The General Director of the U.S. bank Goldman Sachs, Lloyd Blankfein, along with other top executives of the bank, will receive next month bonus shares worth 111.3 million dollars, accounting for deferred payments for the results achieved in 2007 and 2009.
On the basis of documents submitted by Goldman Sachs to Securities and Exchange Commission, Blankfein would receive in January 2011 a bonus worth about 24.3 million dollars, based on the price of shares registered at the closing of the meeting Goldman Sachs on 14 December.
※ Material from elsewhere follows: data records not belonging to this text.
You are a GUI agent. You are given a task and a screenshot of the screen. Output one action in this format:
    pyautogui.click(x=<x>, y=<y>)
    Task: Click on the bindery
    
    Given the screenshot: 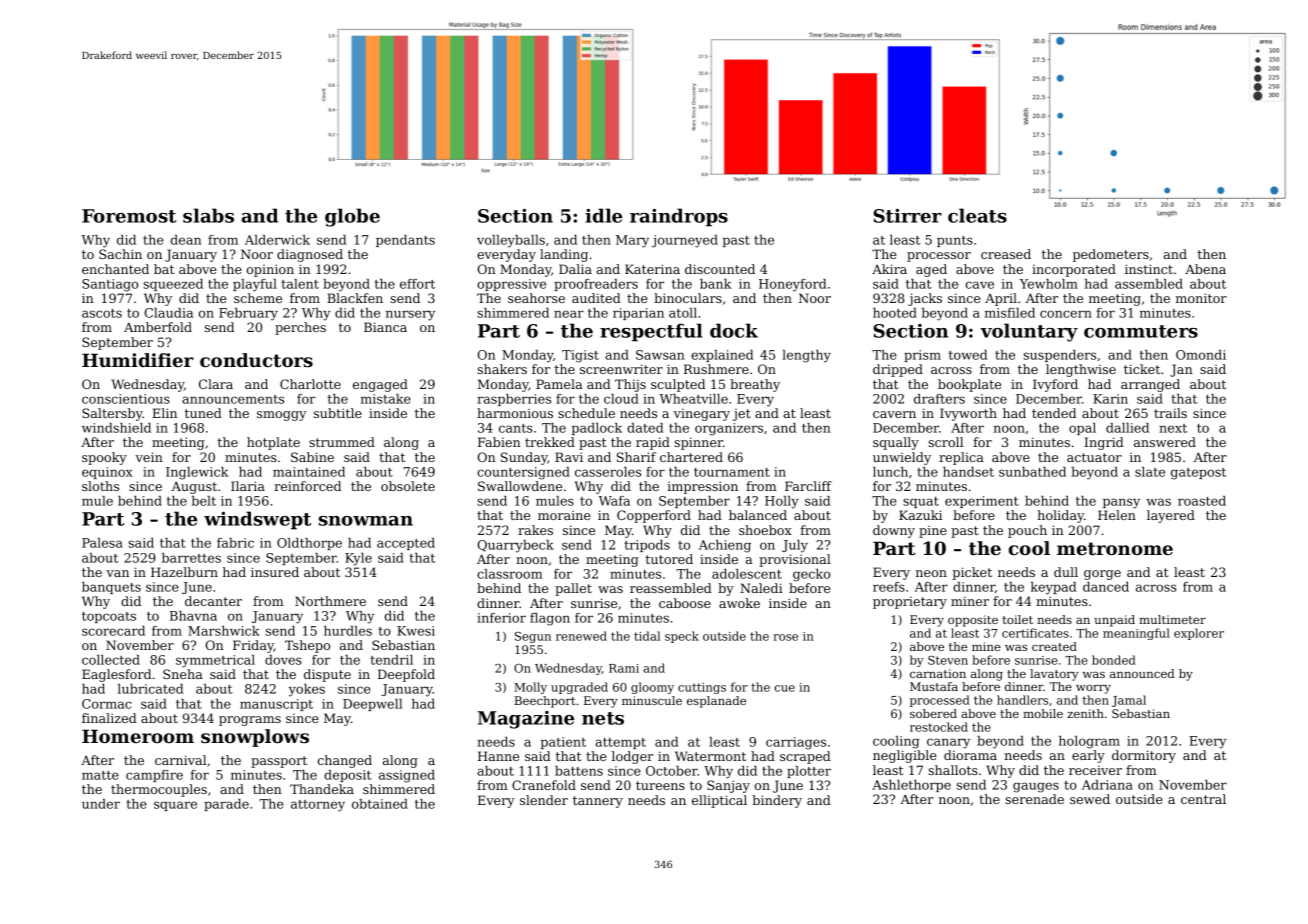 What is the action you would take?
    pyautogui.click(x=777, y=801)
In turn, President Gary D. Cohn he would also receive a bonus of 24 million dollars.
These payments, equivalent to a part of the bonuses worth 67.9 million dollars paid by Blankfein and the 66.9 million dollars Gary D. Cohn for 2007, reflects a decrease of approximately 24% of the value of Goldman Sachs’ shares, down from $218.86 per share recorded in 2007 when granting bonuses.
After one year since the bonuses for 2007 were approved, Goldman Sachs lent 10 billion dollars from the U.S. government, turned into a commercial bank, and this year paid 550 million dollars to escape fraud charges linked to a series of mortgage bonds that the company has sold in 2007.
With the financial crisis of 2008 led to the failure of competitors as like Lehman Brothers Holdings and forced governments to provide unprecedented support for some financial institutions, the regulators have supported banks to reward top employees with bonuses and redeem shares if the trading strategies that have proved unwise. Blankfein and Cohn did not receive any bonuses in 2008 and in 2009 received only a limited number of shares.